Study on the formation of an amoxicillin adduct with methanol using electrospray ion trap tandem mass spectrometry

Abstract

The possibility of using the protonated methanol-adduct of antimicrobial amoxicillin for its identification and quantification at residue levels has been investigated, since it is impossible to completely suppress the formation of these adducts when methanol is present in the solvent system. This process has been monitored over time and as a function of concentration. It was determined that adducts were instantly formed and that the abundance of the protonated methanol-adduct at m/z 398 increased at the expense of the protonated molecule m/z 366 with storage time.

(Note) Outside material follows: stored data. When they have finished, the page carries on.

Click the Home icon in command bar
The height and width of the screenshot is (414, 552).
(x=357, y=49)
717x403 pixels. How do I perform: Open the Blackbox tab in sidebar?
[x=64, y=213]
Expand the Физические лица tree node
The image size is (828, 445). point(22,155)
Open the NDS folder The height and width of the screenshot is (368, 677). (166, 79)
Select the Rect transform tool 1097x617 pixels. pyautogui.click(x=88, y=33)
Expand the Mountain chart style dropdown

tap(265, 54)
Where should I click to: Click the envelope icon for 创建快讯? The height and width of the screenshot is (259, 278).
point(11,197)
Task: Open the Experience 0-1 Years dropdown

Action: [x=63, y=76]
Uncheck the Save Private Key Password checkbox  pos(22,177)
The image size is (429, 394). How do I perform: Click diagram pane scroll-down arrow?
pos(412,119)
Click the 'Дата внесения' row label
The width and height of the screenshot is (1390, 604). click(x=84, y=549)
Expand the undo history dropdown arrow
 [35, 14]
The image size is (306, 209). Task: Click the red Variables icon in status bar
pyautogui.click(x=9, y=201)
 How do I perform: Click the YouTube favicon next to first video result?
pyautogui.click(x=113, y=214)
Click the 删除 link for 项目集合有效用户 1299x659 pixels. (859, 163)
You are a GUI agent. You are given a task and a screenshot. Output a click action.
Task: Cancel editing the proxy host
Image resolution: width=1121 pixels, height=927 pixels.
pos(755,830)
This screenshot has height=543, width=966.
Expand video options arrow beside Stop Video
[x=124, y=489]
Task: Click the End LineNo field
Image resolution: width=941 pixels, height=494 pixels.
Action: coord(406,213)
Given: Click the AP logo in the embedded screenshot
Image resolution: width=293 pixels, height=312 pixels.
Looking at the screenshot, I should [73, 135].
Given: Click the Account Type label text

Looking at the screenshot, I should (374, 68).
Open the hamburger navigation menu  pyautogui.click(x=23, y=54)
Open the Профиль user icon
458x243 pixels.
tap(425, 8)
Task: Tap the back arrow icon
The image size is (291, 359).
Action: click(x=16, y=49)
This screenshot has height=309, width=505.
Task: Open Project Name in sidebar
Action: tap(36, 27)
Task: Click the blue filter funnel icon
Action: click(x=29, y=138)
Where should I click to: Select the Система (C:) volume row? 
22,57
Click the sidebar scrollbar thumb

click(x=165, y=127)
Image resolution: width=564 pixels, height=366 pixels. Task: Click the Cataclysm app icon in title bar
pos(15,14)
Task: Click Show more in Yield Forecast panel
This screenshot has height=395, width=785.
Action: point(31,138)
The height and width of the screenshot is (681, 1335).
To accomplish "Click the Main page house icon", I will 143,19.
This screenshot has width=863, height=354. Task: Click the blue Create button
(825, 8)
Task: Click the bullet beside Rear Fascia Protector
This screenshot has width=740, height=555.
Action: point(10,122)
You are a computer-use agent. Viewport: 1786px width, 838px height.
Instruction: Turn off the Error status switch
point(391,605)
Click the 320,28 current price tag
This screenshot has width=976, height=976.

The effect of several common solvents and mobile-phase additives on the ionization efficiency of amoxicillin and the formation of the methanol adduct has also been investigated. It was shown that the mass spectra of amoxicillin were strongly influenced by the solvent in which the analyte is dissolved and by the analyte concentration, as well as by the composition of mobile phase. Methanol was determined to be the best spray solvent, as it provided spectra with the lowest abundance of dimer ions. It was also determined that acetic acid as the mobile-phase additive provided the highest signal intensities, while ammonium acetate should not be used as an additive for the determination of amoxicillin at residue levels. Using high-performance liquid chromatography/electrospray ionization tandem mass spectrometry (HPLC/ESI-MS/MS), fragmentation of the protonated molecules and the protonated methanol-adduct ions, in both positive and negative ion mode, has been performed. The fragmentation was stable and strong product ion spectra were obtained. The linearity of the MS detector response, and that of the chromatographic method, was tested. Due to the linear behaviour it was concluded that the protonated methanol-adduct ion can be used for analytical purposes, i.e. for identification and quantification of amoxicillin at trace levels.